Typically, you will receive your (benefit) ID cards approximately 7-10 business days after your enrollment onto the insurance company site.

They will be sent to your home address directly from the insurance carrier. You will also be able to access your medical ID card via online or when you download the insurance company’s benefits app.

Remember that you can still use your insurance if the policy is active, even without your ID cards.

The person at your company in charge of your benefits plan will have a summary of your benefits.

Coverage can be confirmed by calling the carrier directly. Please refer to these websites:

Questions About Individual Health Insurance

An HMO is: Health Maintenance Organization Plan
These plans provide IN Network benefits only (typically within the insureds service area of residency) and require that an In Network Primary Care Physician is assigned to the policy and one must obtain an In Network Specialist referral from the assigned PCP before seeing the Specialist.

An EPO is: Exclusive Provider Organization Plan
These plans provide IN Network benefits only (typically within the insureds service area of residency) and do not require a referral from an assigned Primary Care Physician on your policy to see an In Network Specialist.

A POS is: Point of Service Plan
This plan will provide In Network benefits and Out of Network Benefits. With this plan, you pay less if you use doctors, hospitals, and other health care providers that belong to the plan’s network. POS plans also require you to get a referral from your primary care doctor in order to see a specialist.

Short-term Plan
A Major Medical Health plan that has a defined start date and end date. The policy cannot last longer than three months, with a possible extension of one month beginning September 2024.

Indemnity Plan
This type of plan does not replace major medical insurance. The coverage amount for services is predetermined for this type of plan, typically paying the policy holder a fixed cash benefit for covered services.
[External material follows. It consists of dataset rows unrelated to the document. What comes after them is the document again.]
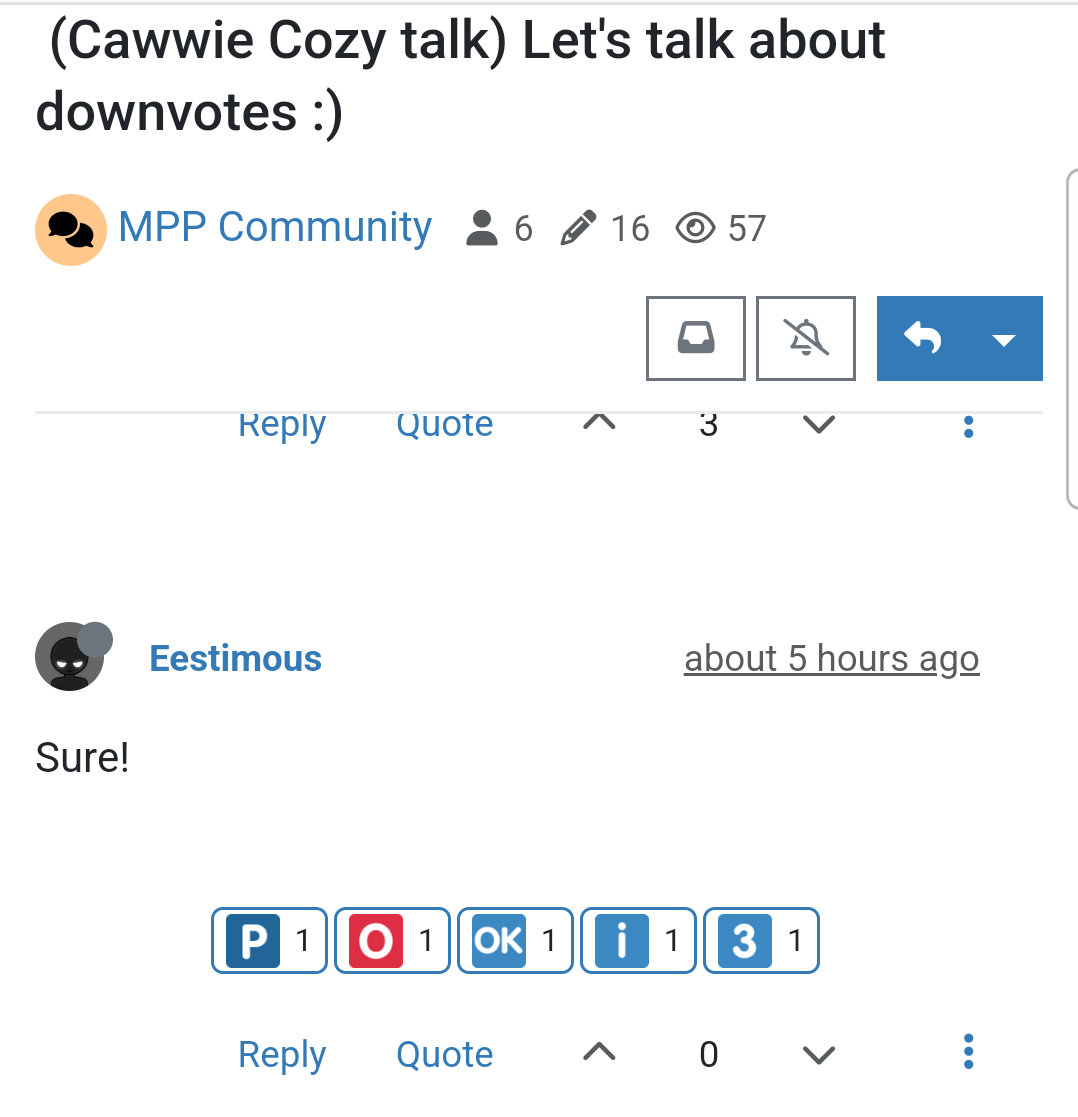Mark topic unread with the inbox icon
This screenshot has width=1078, height=1117.
tap(695, 338)
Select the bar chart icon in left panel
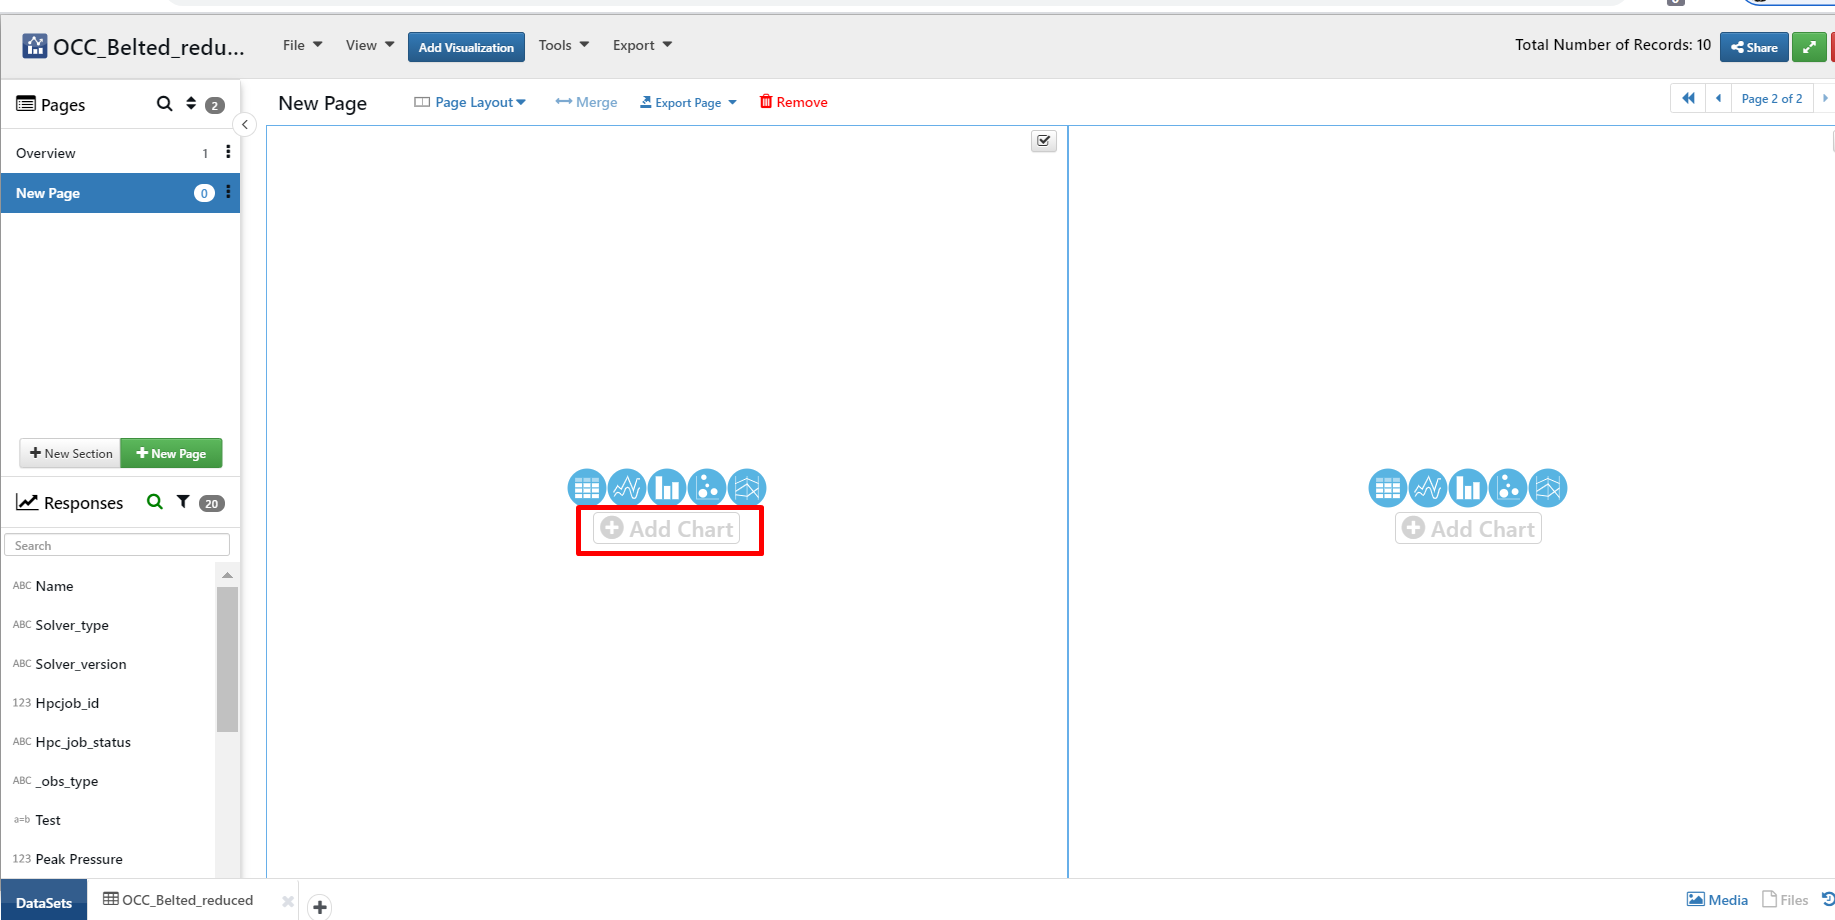This screenshot has width=1835, height=920. (x=667, y=488)
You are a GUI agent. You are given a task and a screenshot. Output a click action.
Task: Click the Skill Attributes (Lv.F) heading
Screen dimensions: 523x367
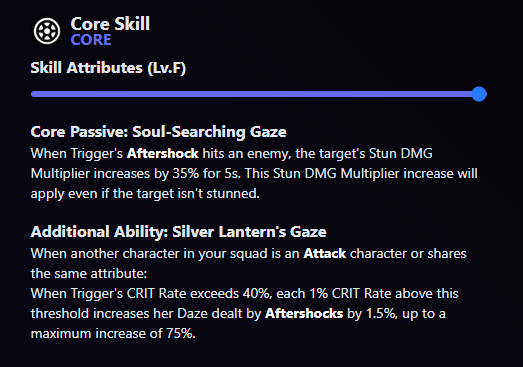click(108, 68)
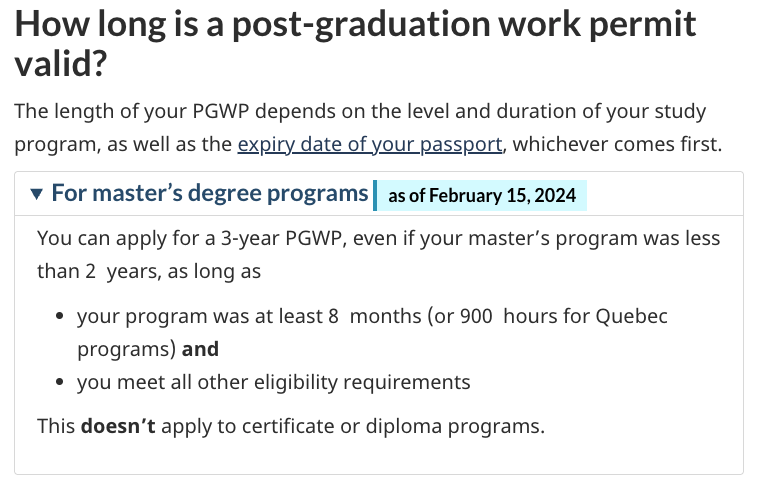Click the 'as of February 15, 2024' badge

pyautogui.click(x=482, y=196)
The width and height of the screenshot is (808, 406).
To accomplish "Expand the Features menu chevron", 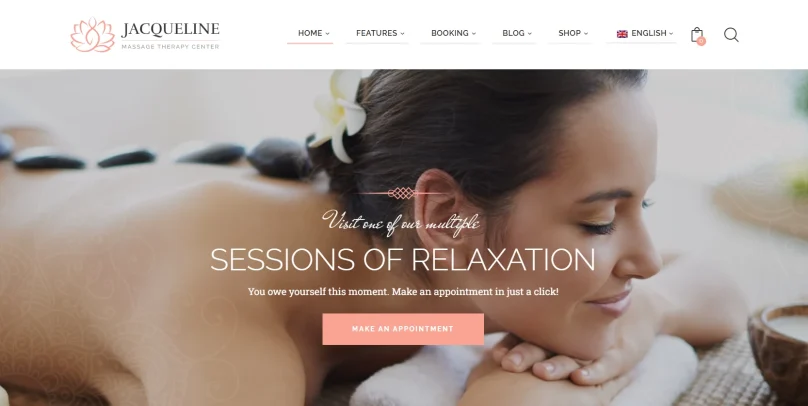I will coord(402,33).
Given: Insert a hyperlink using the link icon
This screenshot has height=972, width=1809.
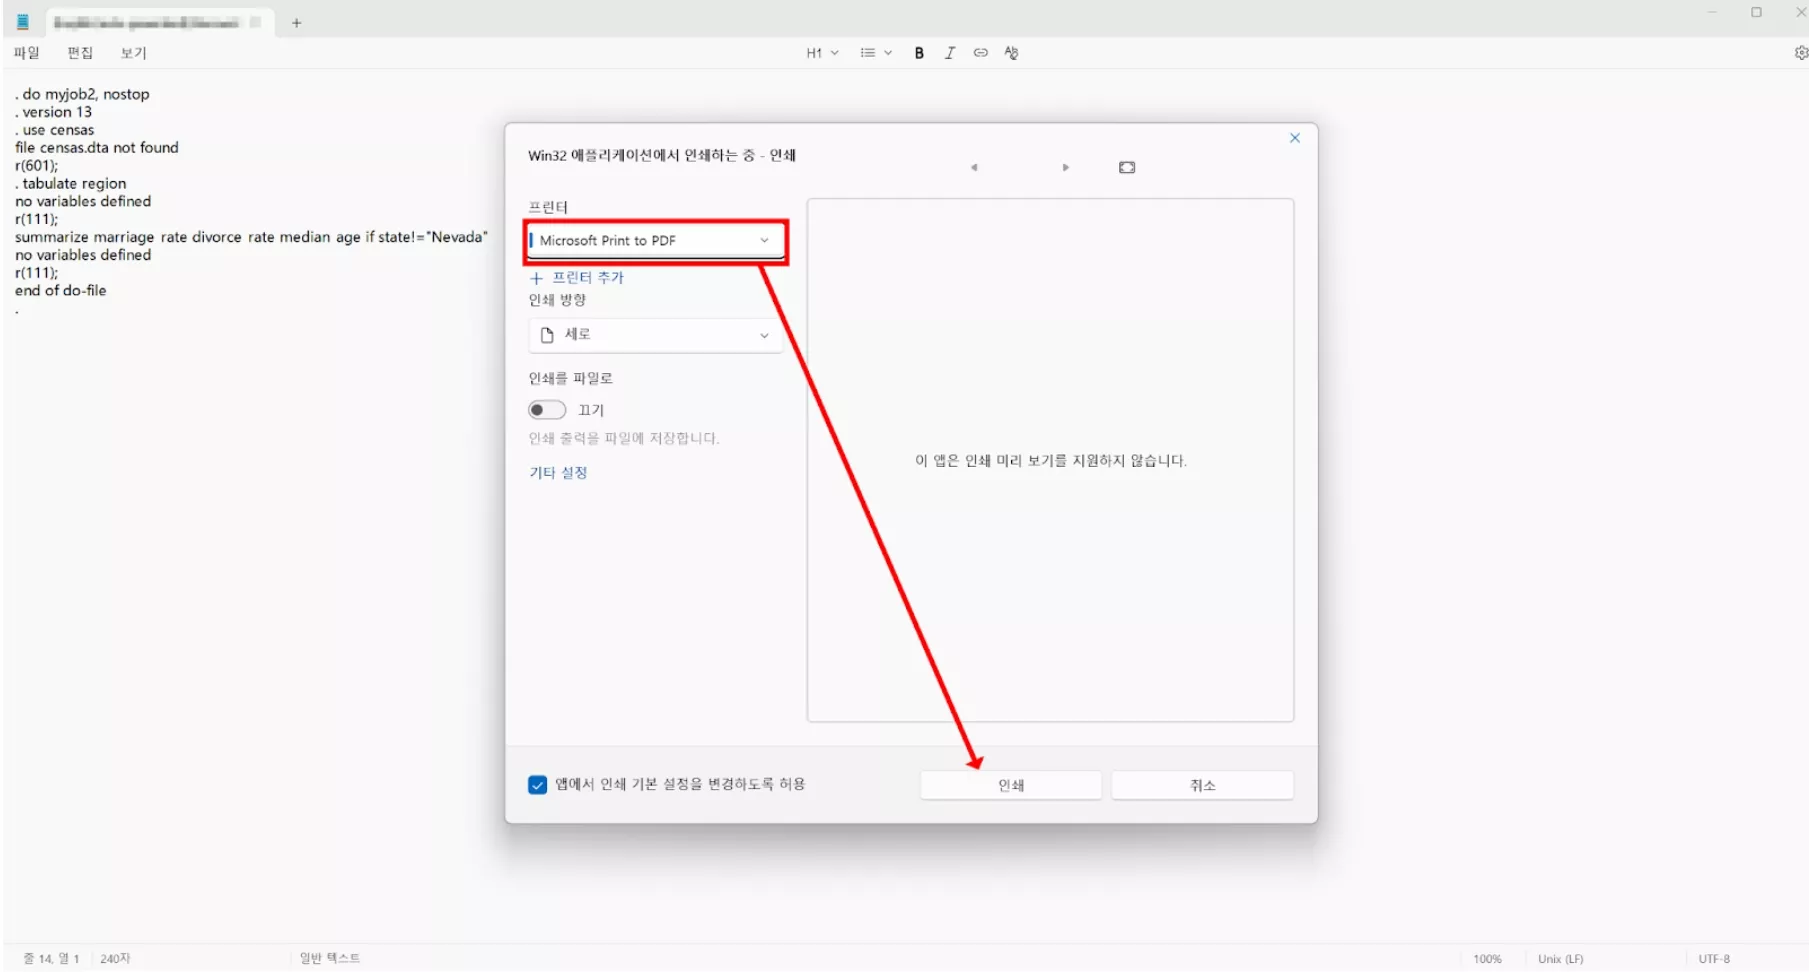Looking at the screenshot, I should [980, 52].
Any consumer earning a Premium Tax Credit to reduce their monthly health plan premium will reconcile the amount of the tax credit earned when they file their income taxes for the year that the credit was earned. The premium tax credit is based on an estimated annual income and has to be “trued up” once the income for the year is actually earned.

To reconcile, you compare two amounts: the premium tax credit you used in advance during the year; and the amount of tax credit you qualify for based on your final income.

In Network means that Providers and Facilities have contracted with Insurance Carriers and accepted the reimbursement rate for services that the Insurance companies are willing to pay Providers/Facilities. This typically results in about an 40%-60% discount on services to the Insured.

Out of Network are Providers or Facilities have no agreed contract with a Carrier and therefore the patient will pay the Provider or Facility for cost of Services at their requested price for services. Basically the patient will negotiate price directly with Provider or Facility for Out of Network services, becoming a cash pay patient. Some Providers will not accept cash pay patients or have insurance with a Carrier that they do not accept.

Emergency services are defined as a medical event that could cause loss of life or limb if not treated immediately, where ever the patient is regardless of their Insurance being Out of Network as in the case of the HMO or EPO.

Open enrollment is the time designated each year when you can purchase or apply for health insurance or make changes to your current health insurance plan, without a qualifying event. Different plans have different Open Enrollments.

  • Individual Market is November 1st through January 15th annually.
  • Medicare Annual Enrollment Period (AEP) is October 15th through December 7th annually.
  • Medicare Advantage Open Enrollment Period is January 1 through March 31 annually.

Depending on the Clients situation and type of coverage they are needing, Special Enrollment periods are strictly defined and enforced. Certain situations allow for enrolling in a plan outside of Open Enrollment.